Exercise B1 - Count uppercase and lowercase

Read a word and count how many characters are uppercase letters and how many are lowercase letters.

  • Read a single word with scanf("%s", word); - it stops at the first space.
  • Walk the string until '\0'. For each character, use the range tests c >= 'A' && c <= 'Z' and c >= 'a' && c <= 'z'.
Enter a word: HelloWorld
uppercase: 2
lowercase: 8
  • Stretch: also count digits (c >= '0' && c <= '9') and "other" characters, and check that the four counts add up to the word length.

Exercise B2 - Redact the letters (modify in place)

Read a word and overwrite every letter with a #, leaving digits and punctuation untouched, then print the result.
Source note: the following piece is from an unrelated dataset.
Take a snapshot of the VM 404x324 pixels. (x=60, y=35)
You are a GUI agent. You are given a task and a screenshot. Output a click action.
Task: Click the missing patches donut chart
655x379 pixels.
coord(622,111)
The point is writing back into the same array - word[i] = '#'; - while you walk it.

  • Test for a letter with the two range checks from B1, joined by ||.
  • This is the in-place transform shape you will reuse all over HW1 (case conversion, the cipher): walk the string, decide per character, and assign back. Here the decision is trivial on purpose so you can focus on the mechanics.
Enter a word: abc123XYZ!
redacted:     ###123###!
  • Test the awkward cases: a word of only punctuation and a word with no letters at all.

Stretch - take it further

These drill three moves HW1 leans on - using a letter as an array index, searching a string, and scanning an array for a maximum - without being HW1 functions themselves.

  1. Letter-frequency histogram. Read a word and count how many times each letter a-z appears, case-insensitively, using an int counts[26] indexed by c - 'a'. Print only the letters that actually occur. The c - 'a' trick that turns a letter into a 0..25 index is exactly the mapping the HW1 cipher uses.
  2. Find a character. Write int index_of(char s[], char target) that returns the index of the first occurrence of target, or -1 if it is not present. A plain walk that returns early - the search shape behind many string routines.
  3. Most common letter. Extend exercise 1: after filling counts, scan those 26 numbers (the way A1 scanned for a maximum) and report which letter appears most often.